そんなことを思いながら俺は再び目を瞑った。この男を起こすのも面倒だし、もう少しこのまま、穏やかな時間を過ごしたかった。
「36.6……よかったよ、熱が下がって」
「……ああ」
「けど、まだぶり返すかもしれないから暫くは体を休ませないとね」
アンタが言うのか、それを。
喉まで出かかった言葉を飲み込み、俺は答える代わりに目の前のお粥を口の中に掻き込む。
「もう少し味気のない食事は続くけど、我慢できる?」
「……ああ」
「そうかい。偉いね、間人君」
「……」
この男に優しくされるたびに薄寒い気持ちになる。
どんだけ上っ面だけ優しく取り繕うとしてもこの男は俺を本当の意味で助けるつもりはない。分かりきっていた。人殺し相手に期待する方が馬鹿だと分かっていても、家族だとか兄だとか抜かすくせにその本質は全て自己保身。自分を満たすことしか考えていない。
「……ごめんね」
そんな俺の視線に気付いたのか、ふとそんなことを口にする花戸に思わずスプーンを握る手を止めた。
「……」
花戸はそれ以上なにも言わず、それからテーブルから立ち、キッチンへと戻る。
静まり返ったダイニングキッチンには水の流れる音が響く。
――なんなんだ、この男は。
後ろめたさを覚えているわけでもあるまい。そもそも今の謝罪も聞き間違いの可能性すらある。高熱の後遺症は俺の予想できないところも含め至る所で出ていた。
それから念の為暫く花戸が付きっきりで世話をしてきた。それでも俺が完全復活すると、また以前のような時間が始まるのだ。
花戸の留守中ほぼ空になっていた冷蔵庫の中からなんとか有り合わせのもので食事も自分で作れば、「まだ無理しなくてもいいよ」と花戸に止められた。けど「もう味覚も戻ったから大丈夫」だと言えば、「ならいいけど」と花戸はあっさりと俺の好きにさせてくれた。
穏やかな時間と共に憎たらしいほどの日々が戻ってくる。慣れたくもない、認めたくない日常が。
そんなある日。
「間人君、これ」
そう、その日花戸は帰宅するなりダイニングテーブルに玩具のようなスマホを置いた。
「これ……」
「君のものだよ、間人君。

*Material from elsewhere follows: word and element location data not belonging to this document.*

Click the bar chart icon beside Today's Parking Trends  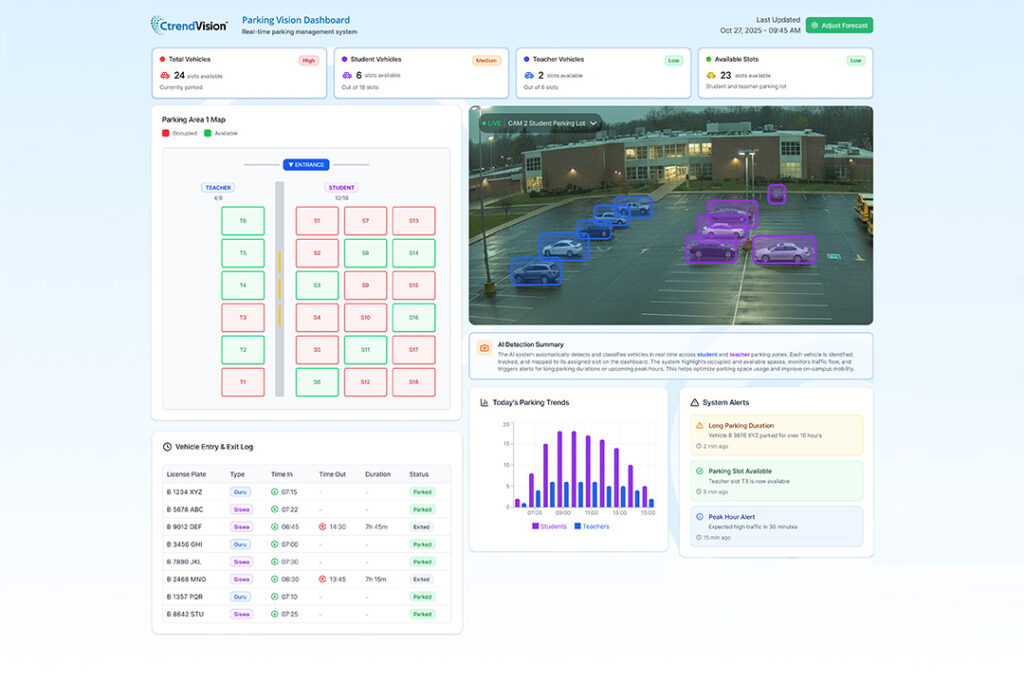tap(484, 402)
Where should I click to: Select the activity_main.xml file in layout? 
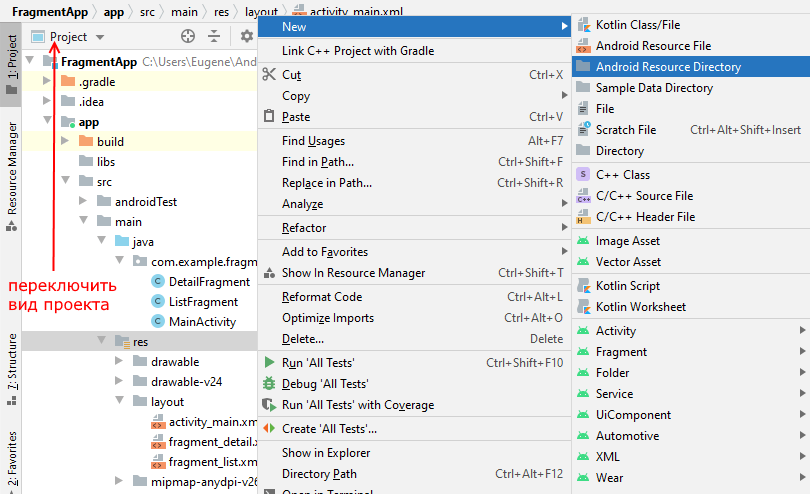(x=212, y=422)

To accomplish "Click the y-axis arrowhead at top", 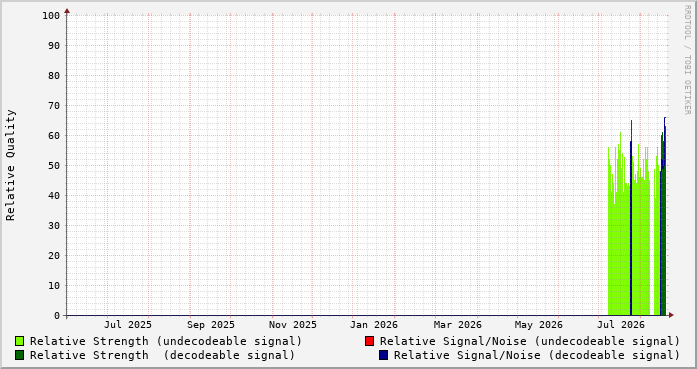I will click(67, 11).
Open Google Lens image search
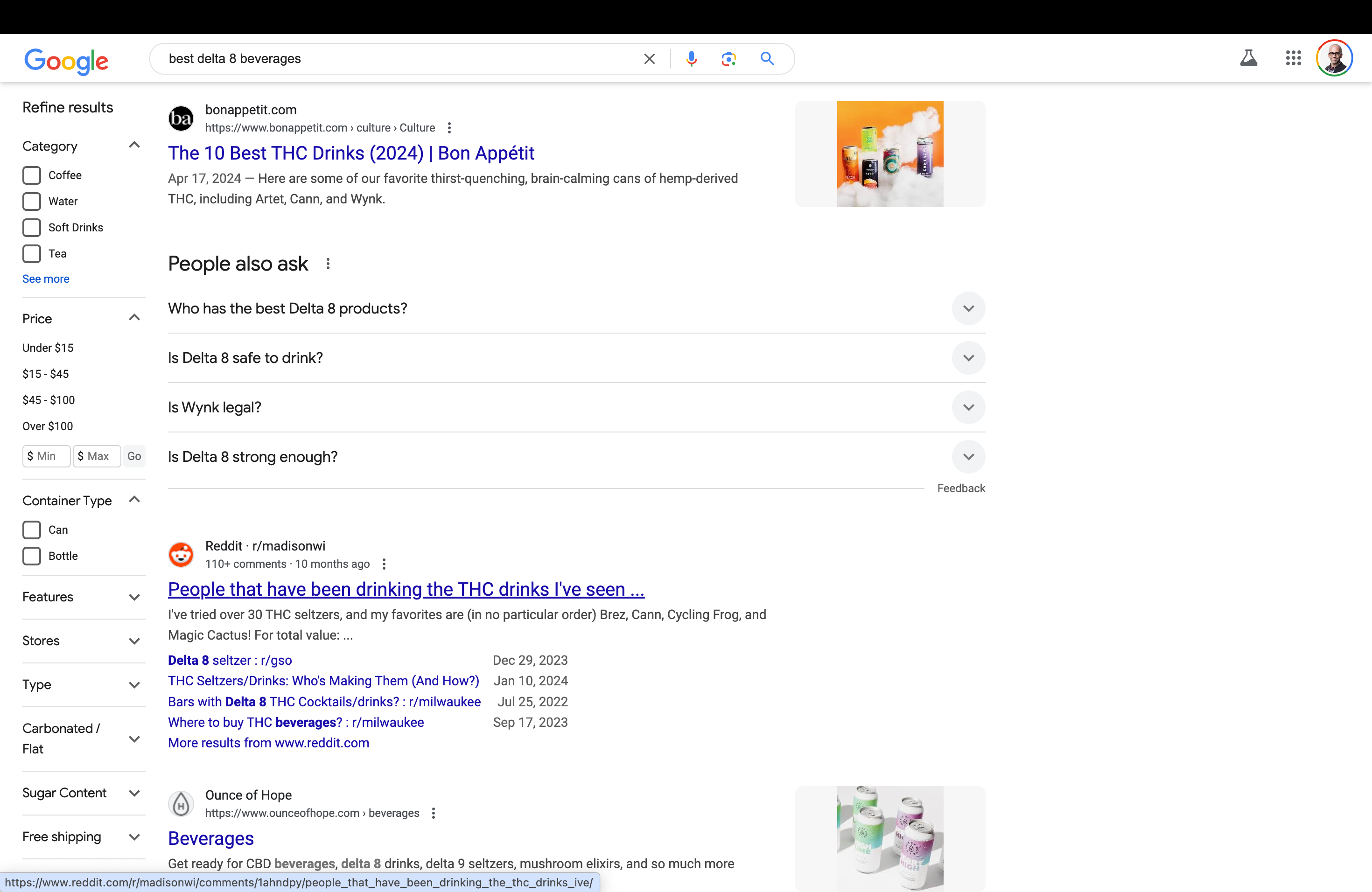This screenshot has height=892, width=1372. (x=728, y=59)
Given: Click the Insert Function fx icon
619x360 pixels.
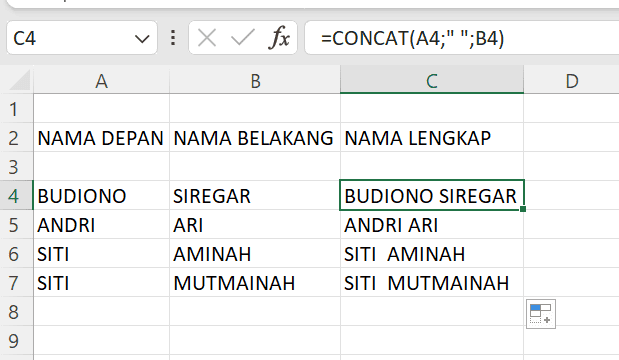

俺との連絡用だね」
「この前みたいに遅くなる時とかはなるべく連絡するようにするよ」渡されたそれは子供用のスマホだった。恐らくこれを俺に渡すことに大分悩んだのだろう。どうせガチガチに制限をかけまくっているのだろう。幼い頃持たされていたスマホはそうだった。何をするにも保護者の設定が必要だったはずだ。
……けれど、それは“進歩”であることには違いない。
「……ありがとう、ございます」
「うん。暇潰しになりそうなアプリはいくつか選んでおいてあげてるよ」
「……」
言われて操作したら、スマホを新しく買った時に入っているようなラインナップが揃ってる。
……それでも、他人と繋がったりメッセージをやり取りするようなSNSなどはない。ひたすらパズルをしろと言いたいらしい、この男は。
まあ、ないよりはましだ。
俺は暫くその端末を握り締めていた。防犯ブザー機能もこの部屋では何の効果もないんだろうな、そんなことを考えながら。